E continuou: “Não se percebe sequer se os Estados Unidos aceitariam [dar] apoio fora das fronteiras do território da Ucrânia, em países vizinhos pertencentes à NATO. Depois, temos de perceber se a NATO é para levar a sério ou não, porque se a América tem reservas, na prática, em relação ao seu envolvimento quanto à Ucrânia, até que ponto é que isso reforça ou enfraquece a NATO?”

Com esta e outras incógnitas a ocupar inteiramente os líderes ocidentais (à exceção de Trump), Macron tem sido o grande caçador de potenciais respostas na forma de uma coligação de países à margem da UE e da aliança atlântica que, na semana passada, estiveram reunidos em Paris. Como explicou na partida para Washington, o presidente francês consultou os líderes de 30 países – alguns Estados-membros da UE e aliados que mantêm esse estatuto, como o Canadá e o Reino Unido – para apurar a sua disponibilidade para continuar a apoiar a Ucrânia nesta fase.

Não se trata de uma coligação substituta da UE, é mais uma coisa militar ao estilo da NATO, mas em que os elementos pró-Rússia do bloco, que estão sempre a interromper tudo ao nível da UE, estão excluídos”, refere Hoez. “Mas há tantas questões também aqui: será que vai substituir a NATO? Ou o Canadá vai aderir à UE? Quem é que sabe nesta altura? O importante é que os líderes estão à mesa, a tentar perceber como apoiar a Ucrânia e como lidar com Trump, com Putin e com toda esta confusão. Se Macron tiver realmente razões para estar otimista, há uma hipótese de Trump conter a sua retórica agressiva em relação à Defesa europeia.”

Acima de tudo, acrescenta Marta Mucznik, tudo isto mostra “o renovado sentido de urgência entre os europeus para coordenar posições, para garantir que não há acordos à revelia da UE, e uma renovada ambição em procurar soluções rápidas para apoiar a Ucrânia e investir em Defesa”. “Parece haver agora uma consciência maior dos atores envolvidos, sobretudo de França e do Reino Unido.”

Amanhã, é a vez de Keir Starmer, primeiro-ministro britânico, visitar também ele Washington para encontros de alto nível com a administração Trump, incluindo com o presidente.
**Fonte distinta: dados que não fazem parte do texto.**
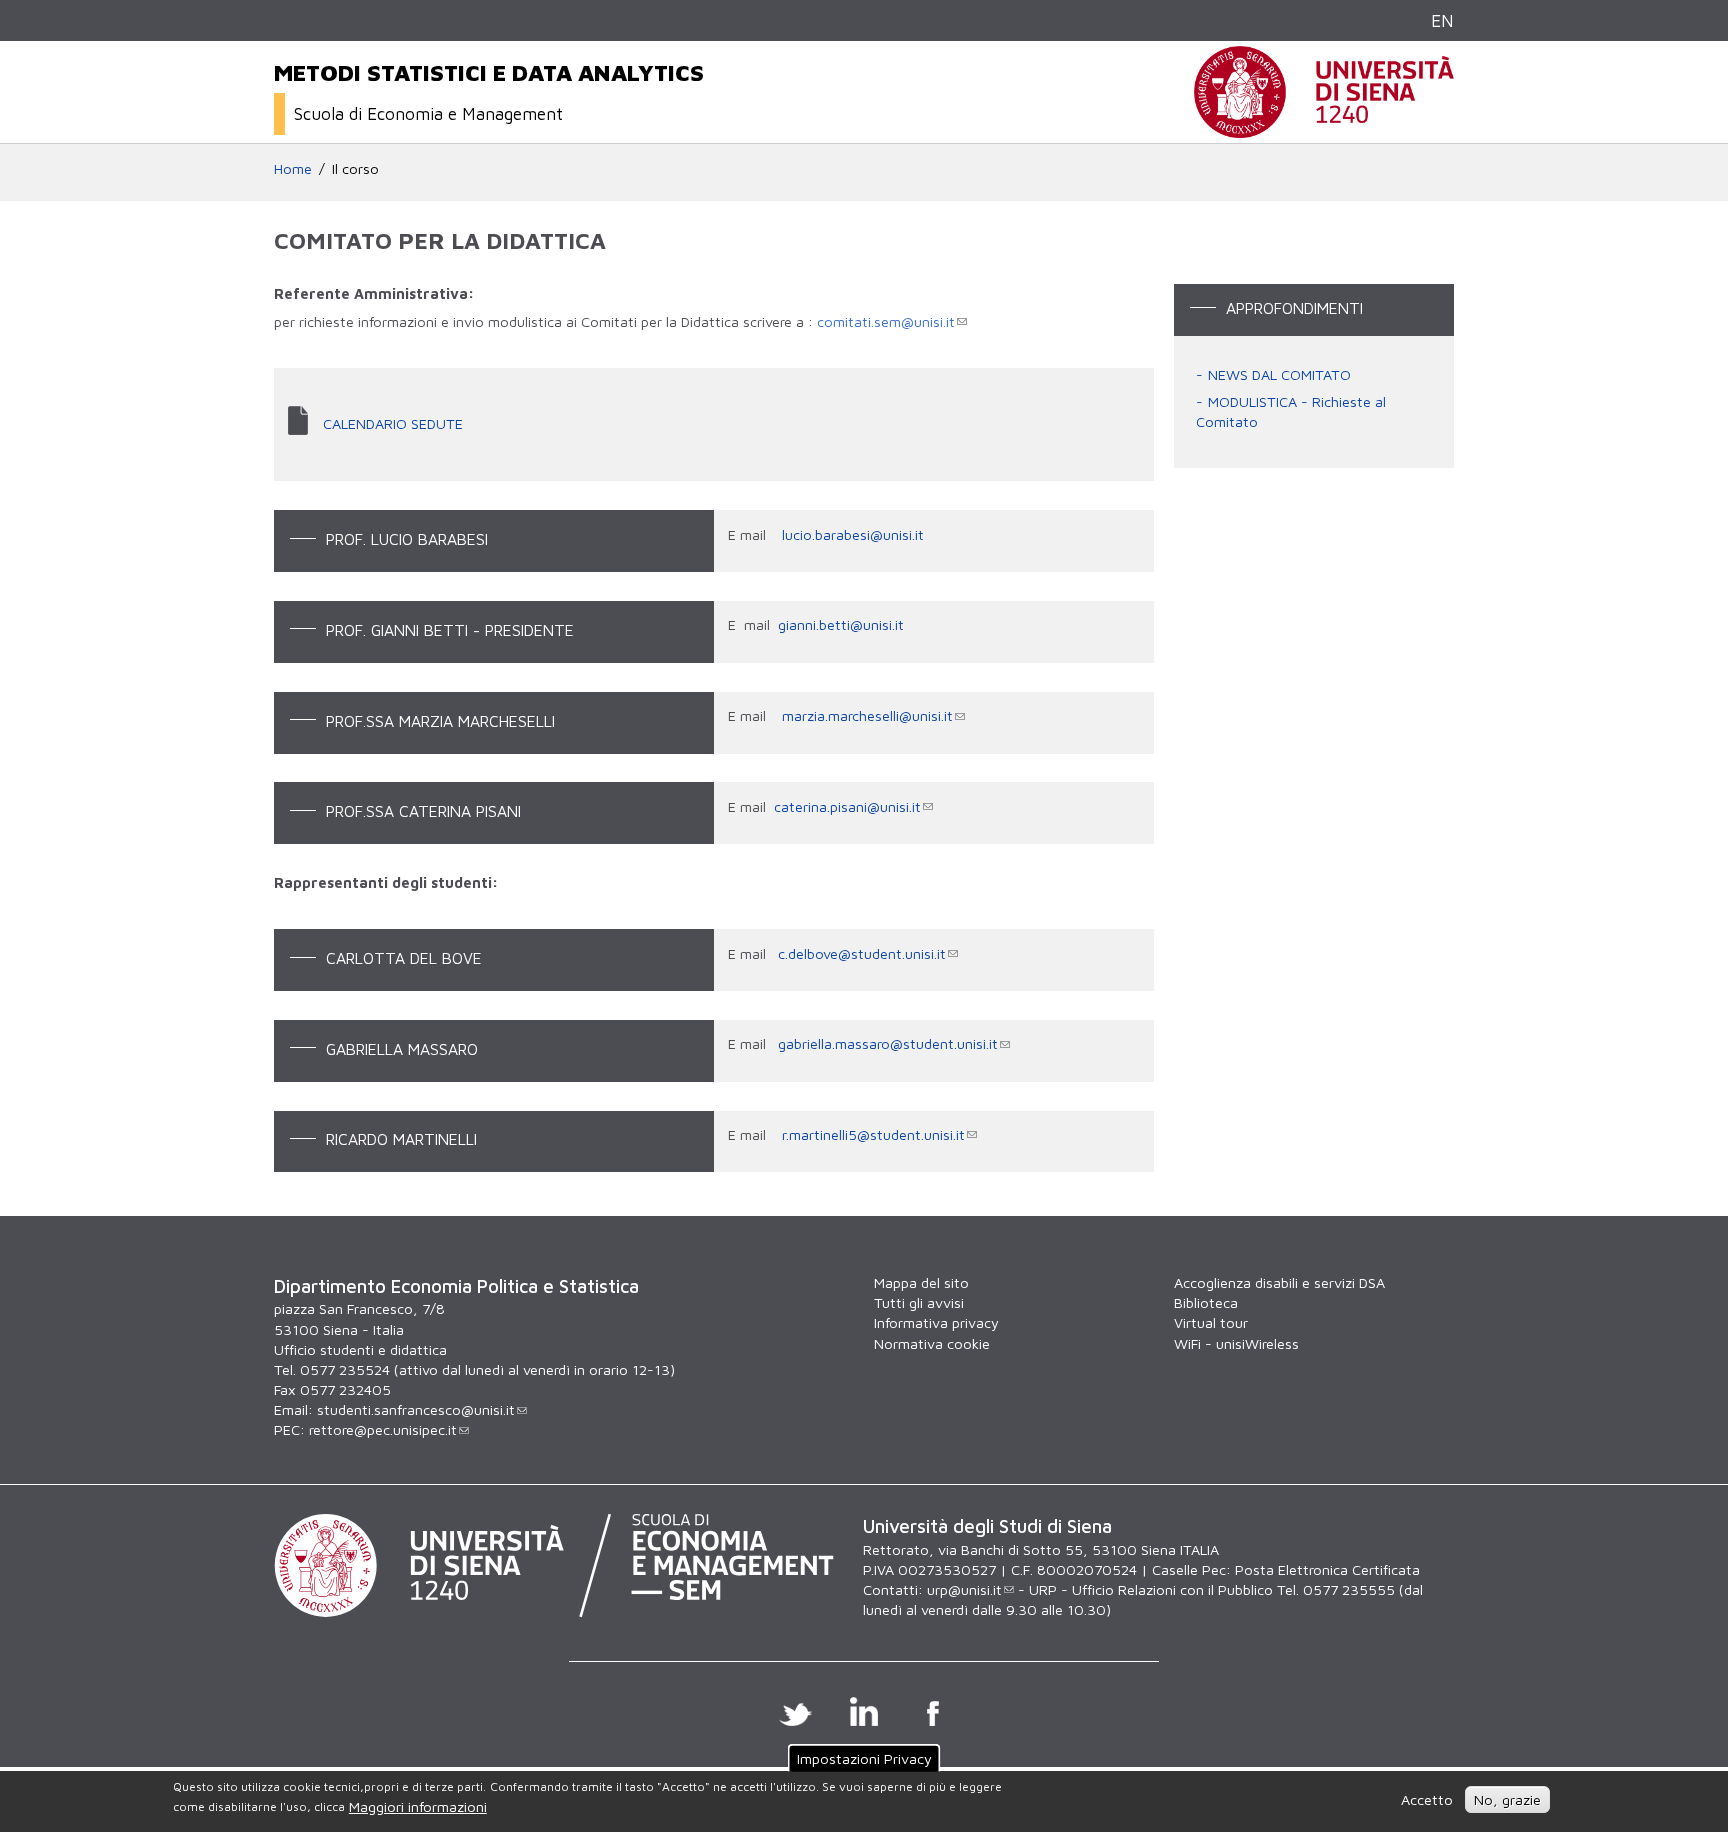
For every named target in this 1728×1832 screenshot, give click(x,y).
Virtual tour (1211, 1322)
Em jeito de antecipação desse encontro, Londres anunciou esta semana o maior aumento de despesa com Defesa desde a Guerra Fria, para os 2,5% do PIB em 2027 (metade do que os EUA estão a exigir aos europeus neste momento).

“Espero bem que consigam, é um aumento de 2,5% do PIB, 4 mil milhões de libras extra por ano, sem contar com os gastos com os serviços de informação”, responde Julien Hoez quando confrontado com a notícia. “Em geral, estamos a mover-nos todos na direção certa e há uma nova aliança a ser construída fora da NATO. É esperar para ver.”